Dalio, 73, who stepped down as co-chief investment officer at Bridgewater Associates in October, created a C4 in 2018 whose contents were later transferred to the current “Dalio Family Fund.” With $3.5 billion, it has more than twice as much in assets as a 501(c)(3) foundation he started almost 20 years ago.

A Dalio Philanthropies spokesperson said his family “seeks the broadest flexibility to achieve impact, utilizing the most efficient, adaptable and appropriate means of doing so.”

Also in 2018, filings show the Koch family set up two C4s. One, called “Zero Zero One Inc.,” had assets of $264.5 million in its most recently available filing from 2020. Chase Koch’s C4, called “CCKC4 Inc.” after his initials, was launched with less than $40 million, but in 2020 received assets totaling more than $1.2 billion.

Chouinard, Dalio and the Kochs have little in common except they own multi-billion-dollar private businesses. That’s not a requirement for using a C4. In a 2018 journal article, Miller half-seriously pitched the structure to Jeff Bezos, founder of publicly traded Amazon.com Inc., who was the world’s wealthiest person at the time.

‘Their Baby’
Still, C4s have unique advantages to owners of illiquid private companies because so-called “excess business holding” rules don't apply to them. Ordinarily, foundations aren't allowed to own more than 20% of any one company.

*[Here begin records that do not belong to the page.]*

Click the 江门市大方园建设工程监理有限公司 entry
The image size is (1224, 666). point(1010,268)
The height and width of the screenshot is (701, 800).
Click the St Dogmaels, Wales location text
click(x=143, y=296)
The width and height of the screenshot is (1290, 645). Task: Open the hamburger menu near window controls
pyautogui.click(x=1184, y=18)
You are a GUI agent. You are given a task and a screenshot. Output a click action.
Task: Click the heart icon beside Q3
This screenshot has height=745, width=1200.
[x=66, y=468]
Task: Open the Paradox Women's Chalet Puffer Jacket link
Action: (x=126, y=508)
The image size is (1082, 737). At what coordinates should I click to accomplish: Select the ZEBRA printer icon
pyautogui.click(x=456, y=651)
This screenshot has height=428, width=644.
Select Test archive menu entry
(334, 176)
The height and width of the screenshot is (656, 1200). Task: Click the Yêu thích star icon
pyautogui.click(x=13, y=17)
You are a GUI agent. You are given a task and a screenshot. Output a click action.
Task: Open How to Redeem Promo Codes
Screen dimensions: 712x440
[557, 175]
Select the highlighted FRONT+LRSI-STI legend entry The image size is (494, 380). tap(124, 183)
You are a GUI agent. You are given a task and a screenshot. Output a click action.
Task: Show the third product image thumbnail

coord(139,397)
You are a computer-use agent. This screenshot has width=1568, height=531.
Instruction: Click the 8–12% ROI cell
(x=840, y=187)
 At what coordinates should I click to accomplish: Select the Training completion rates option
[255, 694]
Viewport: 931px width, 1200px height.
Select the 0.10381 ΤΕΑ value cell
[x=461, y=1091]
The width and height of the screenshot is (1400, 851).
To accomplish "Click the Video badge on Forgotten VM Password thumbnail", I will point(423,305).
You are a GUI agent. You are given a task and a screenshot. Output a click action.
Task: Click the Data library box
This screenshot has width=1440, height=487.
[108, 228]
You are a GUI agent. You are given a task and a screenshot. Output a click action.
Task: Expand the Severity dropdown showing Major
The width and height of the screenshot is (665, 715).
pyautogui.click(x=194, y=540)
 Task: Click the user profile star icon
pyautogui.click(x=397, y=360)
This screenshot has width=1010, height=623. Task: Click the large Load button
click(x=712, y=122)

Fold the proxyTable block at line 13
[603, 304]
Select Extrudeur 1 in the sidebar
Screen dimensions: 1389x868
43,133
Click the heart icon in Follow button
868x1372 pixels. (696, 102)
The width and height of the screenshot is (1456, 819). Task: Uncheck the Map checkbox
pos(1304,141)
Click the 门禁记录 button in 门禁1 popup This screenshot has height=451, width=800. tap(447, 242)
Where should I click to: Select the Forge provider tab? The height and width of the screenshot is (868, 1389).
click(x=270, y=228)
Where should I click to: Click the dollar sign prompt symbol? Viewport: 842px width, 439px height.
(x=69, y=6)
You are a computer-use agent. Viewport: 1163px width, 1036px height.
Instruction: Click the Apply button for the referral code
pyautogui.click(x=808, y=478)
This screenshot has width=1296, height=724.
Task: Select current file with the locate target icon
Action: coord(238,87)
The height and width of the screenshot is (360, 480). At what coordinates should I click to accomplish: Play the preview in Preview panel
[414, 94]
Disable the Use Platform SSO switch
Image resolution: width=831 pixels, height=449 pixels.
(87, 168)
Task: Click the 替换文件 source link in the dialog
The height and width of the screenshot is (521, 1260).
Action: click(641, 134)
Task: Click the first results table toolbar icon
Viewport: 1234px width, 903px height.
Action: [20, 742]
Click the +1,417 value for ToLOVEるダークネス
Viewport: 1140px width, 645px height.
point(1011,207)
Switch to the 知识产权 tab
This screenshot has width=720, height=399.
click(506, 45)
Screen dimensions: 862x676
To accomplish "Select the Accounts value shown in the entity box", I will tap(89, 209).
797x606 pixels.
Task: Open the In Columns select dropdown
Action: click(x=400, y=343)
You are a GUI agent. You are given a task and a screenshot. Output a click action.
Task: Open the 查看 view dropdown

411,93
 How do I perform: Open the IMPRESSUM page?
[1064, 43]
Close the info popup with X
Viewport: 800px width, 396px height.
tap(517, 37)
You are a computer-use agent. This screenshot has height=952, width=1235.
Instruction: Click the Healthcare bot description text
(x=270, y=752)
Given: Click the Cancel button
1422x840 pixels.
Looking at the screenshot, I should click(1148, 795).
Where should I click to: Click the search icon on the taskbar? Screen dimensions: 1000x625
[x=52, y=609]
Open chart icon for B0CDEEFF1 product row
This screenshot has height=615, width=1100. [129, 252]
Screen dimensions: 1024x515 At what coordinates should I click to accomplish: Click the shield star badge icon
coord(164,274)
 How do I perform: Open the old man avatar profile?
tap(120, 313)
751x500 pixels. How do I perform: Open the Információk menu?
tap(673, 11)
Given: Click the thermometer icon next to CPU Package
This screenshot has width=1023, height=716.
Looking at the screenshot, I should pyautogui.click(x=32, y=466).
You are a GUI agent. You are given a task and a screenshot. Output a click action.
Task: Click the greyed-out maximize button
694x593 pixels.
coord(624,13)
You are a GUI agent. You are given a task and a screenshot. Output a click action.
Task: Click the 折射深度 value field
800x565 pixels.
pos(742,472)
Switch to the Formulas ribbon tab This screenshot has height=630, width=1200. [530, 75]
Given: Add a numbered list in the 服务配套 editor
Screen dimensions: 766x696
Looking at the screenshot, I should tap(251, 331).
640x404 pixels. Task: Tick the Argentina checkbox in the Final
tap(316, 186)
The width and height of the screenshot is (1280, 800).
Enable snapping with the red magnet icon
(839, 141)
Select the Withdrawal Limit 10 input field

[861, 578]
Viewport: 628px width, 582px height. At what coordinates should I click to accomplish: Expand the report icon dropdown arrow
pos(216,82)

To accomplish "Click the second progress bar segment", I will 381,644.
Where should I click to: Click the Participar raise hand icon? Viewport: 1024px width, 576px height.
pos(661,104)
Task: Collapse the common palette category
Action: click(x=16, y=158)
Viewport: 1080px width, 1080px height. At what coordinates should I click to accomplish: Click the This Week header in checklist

This attribute creates an appealing off-ramp for entrepreneurs loathe to disengage from their life's work.

“Lots of founders see their company as their baby,” Adler & Colvin principal Rosemary Fei said.

Chouinard said in a statement in September that he gave 98% of Patagonia to a new C4, Holdfast Collective. A key architect of the deal was Daniel Mosley, a partner at BDT & Co., a merchant bank that advises some of the wealthiest US families and announced a merger with Michael Dell’s MSD Partners last month. Its founder, Byron Trott, is a former Goldman Sachs banker who in the past has counted Buffett and the Kochs among his clients.

Though eager for more resources to fight climate change, Chouinard said he worried selling Patagonia would bring in new owners who might cut staff and deviate from its environmental mission. Instead, his C4 will hold the business stake indefinitely, while 2% of shares – and all its voting stock – will be in the hands of a family-controlled trust he said is “created to protect the company’s values.”

“This is a remarkably clever structure,” says Joan Bozek, director of trust services at Clarfeld Citizens Private Wealth. “The family stays in the driver’s seat. The company is continued to be managed for profit, but all the benefits instead of going to wealthy shareholders will go back to the Earth.” Patagonia has estimated $100 million will flow into Holdfast annually.

Untested Idea
Holding a private company in a C4 is a largely untested idea. And it’s one that may not always work out over time, said Josh Baron, a partner at Banyan Global who specializes in advising wealthy families. Company executives may prefer to re-invest profits rather than hand them over to a C4, while nonprofit managers may push to sell their stakes, knowing that a lack of diversification can backfire if business falters.

“It opens up these complex questions,” Baron said. “The longer-term interests of the family and nonprofit might not be the same.”

Even if infighting breaks out within a C4, the public need not ever know the details. C4s can opt out of many of the transparency requirements imposed on family foundations.

While Dalio handed day-to-day control to the next generation and has reduced the size of his Bridgewater holding, he made clear he wasn’t exiting his stake in the firm, which makes up almost half his $16 billion net worth, according to the Bloomberg Billionaires Index.

“Hopefully until I die, I will continue to be a mentor, an investor, and board member at Bridgewater,” Dalio said on Twitter.

It’s not clear whether Dalio holds any shares of Bridgewater in his C4. Its latest filing shows 95% of assets in privately held investments or closely held equity interests, without specifying their identity. The Koch C4s also contain unspecified private holdings, though past filings show both with large stakes in EFPRP Investments, a Koch-controlled LLC.

Dalio and Koch spokespeople declined to elaborate beyond what was in the filings.

Opaque Structures
Other C4s are even more difficult to understand from the outside.

As much as about a third of fintech startup Clear Street LLC is indirectly owned by a C4 based in Bermuda, filings show. Based in Manhattan, the four-year-old company offers a brokerage platform for trading stocks and options. It was valued at $1.7 billion in a May funding round that almost certainly catapulted the assets of the nonprofit, EMT Action Fund, which at the end of 2020 held just $62 million.